[[ Entries provided, beginning ]]

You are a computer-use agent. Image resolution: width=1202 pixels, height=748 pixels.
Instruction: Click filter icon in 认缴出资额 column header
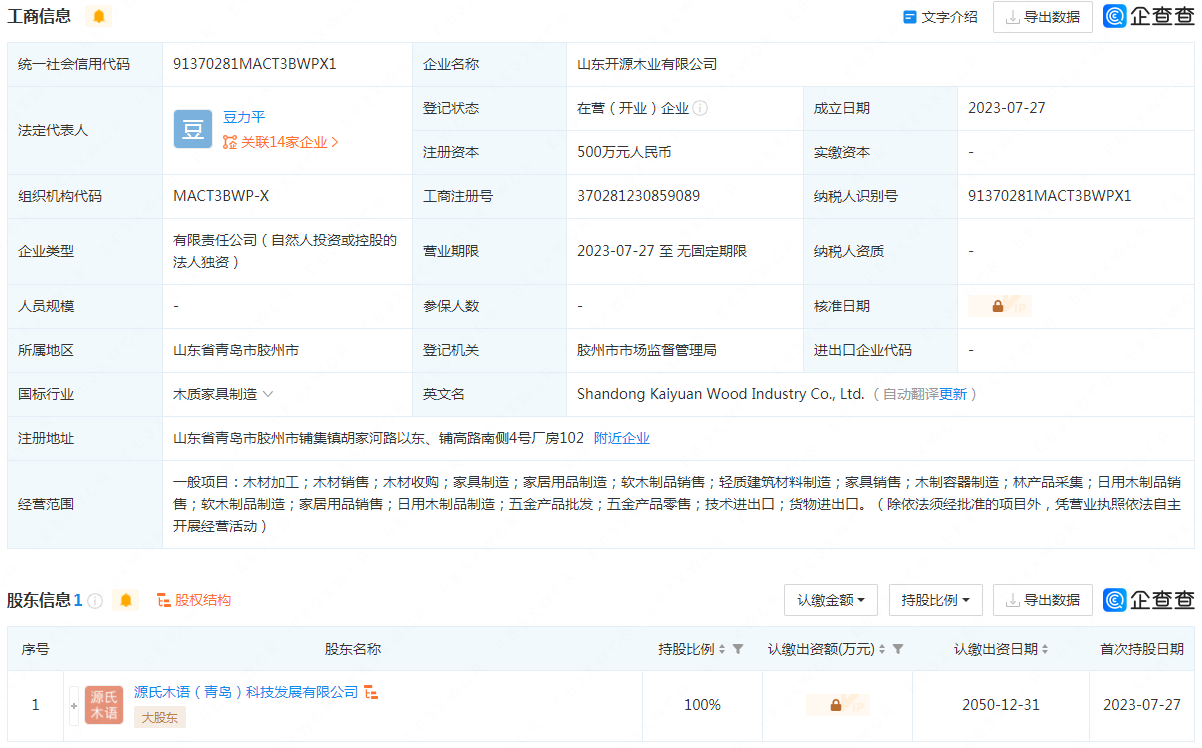pyautogui.click(x=898, y=649)
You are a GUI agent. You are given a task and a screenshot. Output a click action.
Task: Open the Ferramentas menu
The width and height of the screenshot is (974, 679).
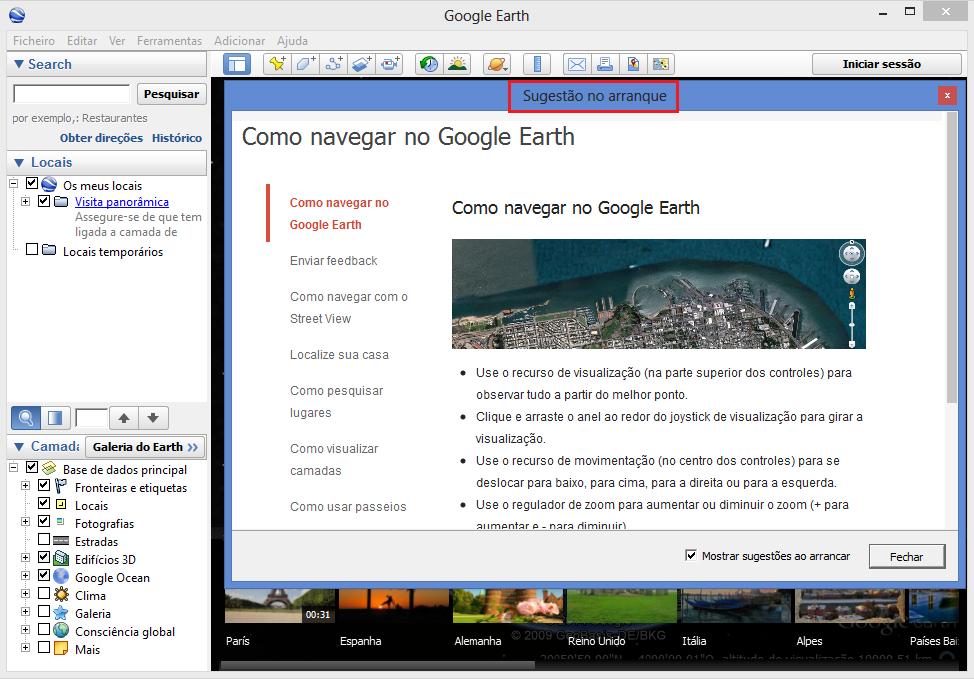[169, 41]
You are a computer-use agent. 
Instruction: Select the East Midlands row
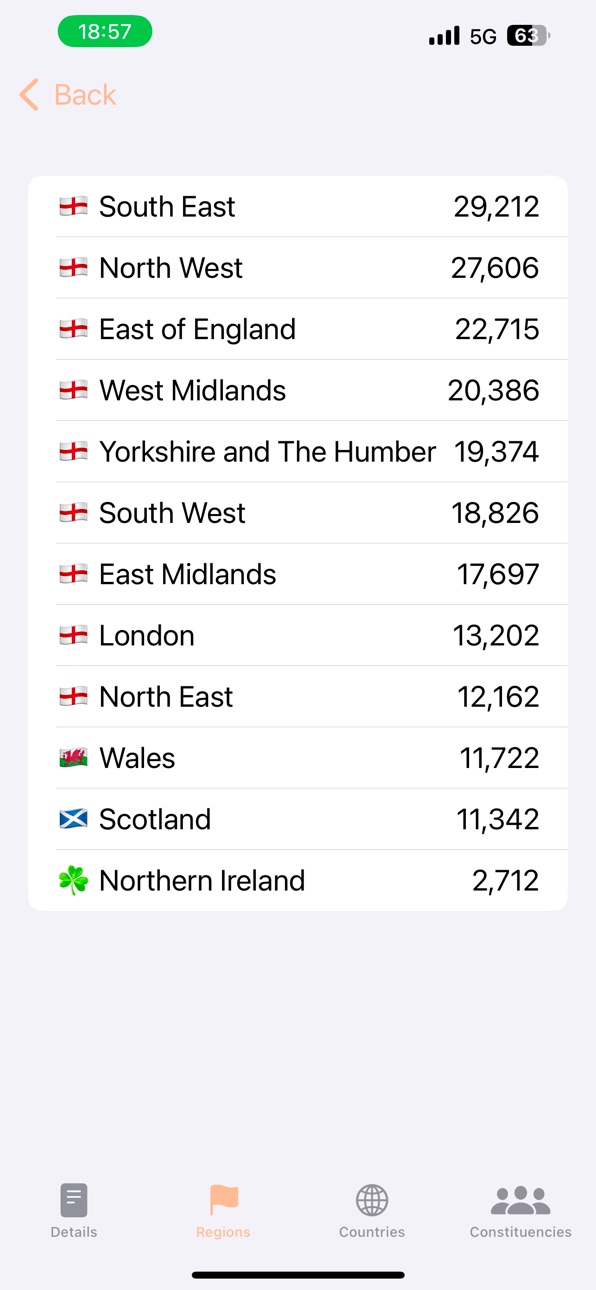[298, 574]
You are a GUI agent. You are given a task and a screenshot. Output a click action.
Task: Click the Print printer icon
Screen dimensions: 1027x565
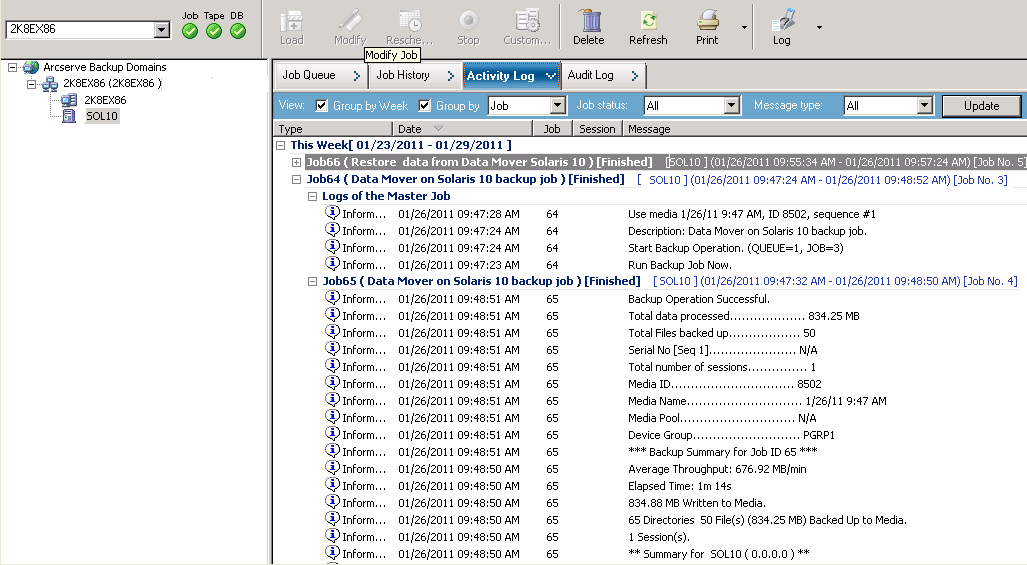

[[ Entries provided, end ]]

> _Work instruction_
From the first line to the last, retype the data exactly, but omit every image.

> _Answer space_
You are a computer-use agent. Image resolution: width=1202 pixels, height=748 pixels.
Instruction: Click filter icon in 认缴出资额 column header
pyautogui.click(x=898, y=649)
You are a GUI agent. You are given a task and a screenshot. Output a click action.
Task: Open the Ferramentas menu
The width and height of the screenshot is (974, 679).
[169, 41]
You are a computer-use agent. 
Instruction: Select the East Midlands row
[298, 574]
You are a GUI agent. You are given a task and a screenshot. Output a click action.
Task: Click the Print printer icon
Screen dimensions: 1027x565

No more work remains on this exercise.